*Required work*. Find the line holding "Randomize Sampler 1 with dice icon" in the entries below. Give it again exactly, along with every line after it up to and including the line holding "The height and".

*Extracted data*.
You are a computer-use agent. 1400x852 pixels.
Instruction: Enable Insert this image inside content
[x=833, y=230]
==
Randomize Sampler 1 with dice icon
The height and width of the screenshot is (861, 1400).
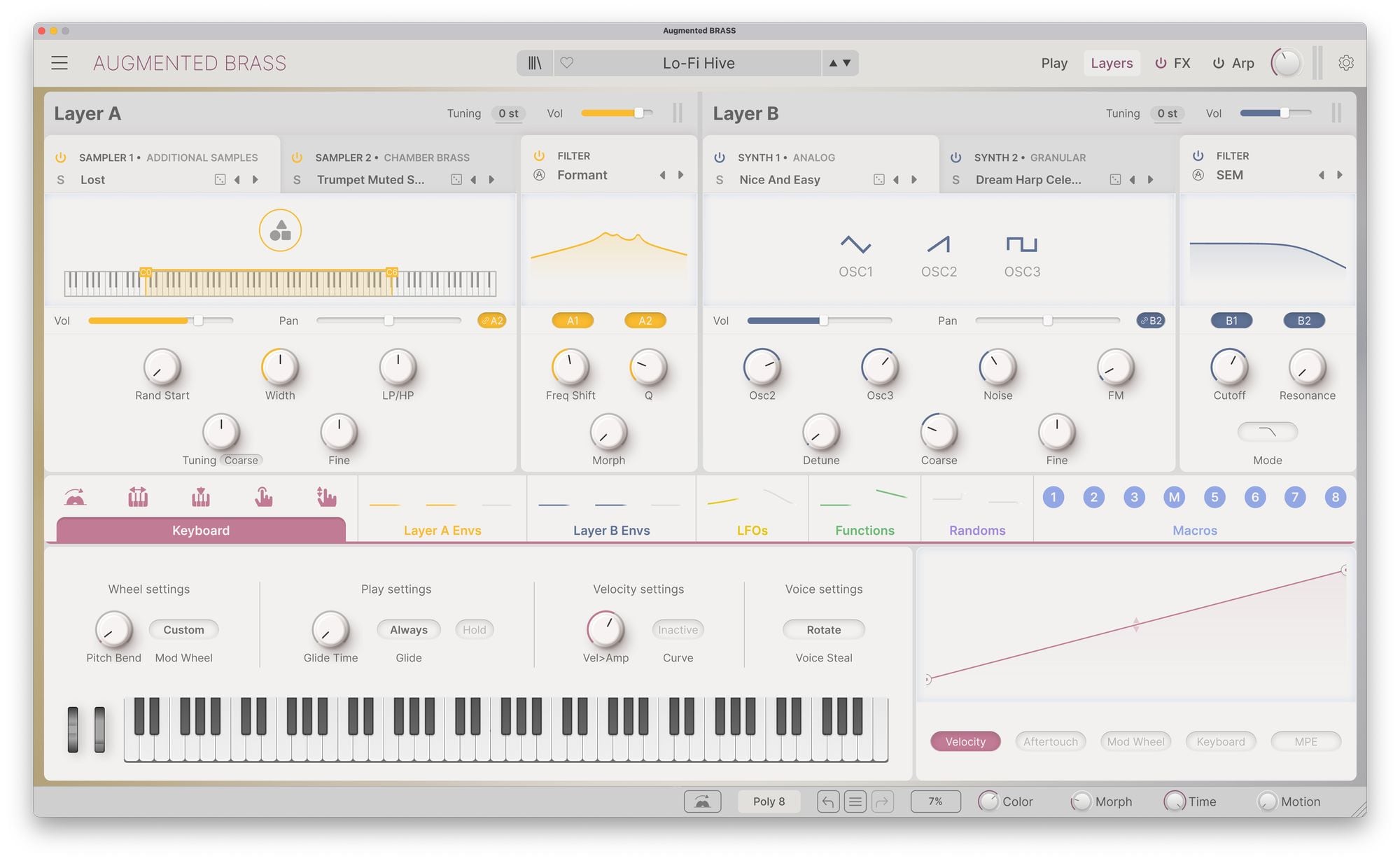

*Answer for this exercise*.
Randomize Sampler 1 with dice icon
The height and width of the screenshot is (861, 1400).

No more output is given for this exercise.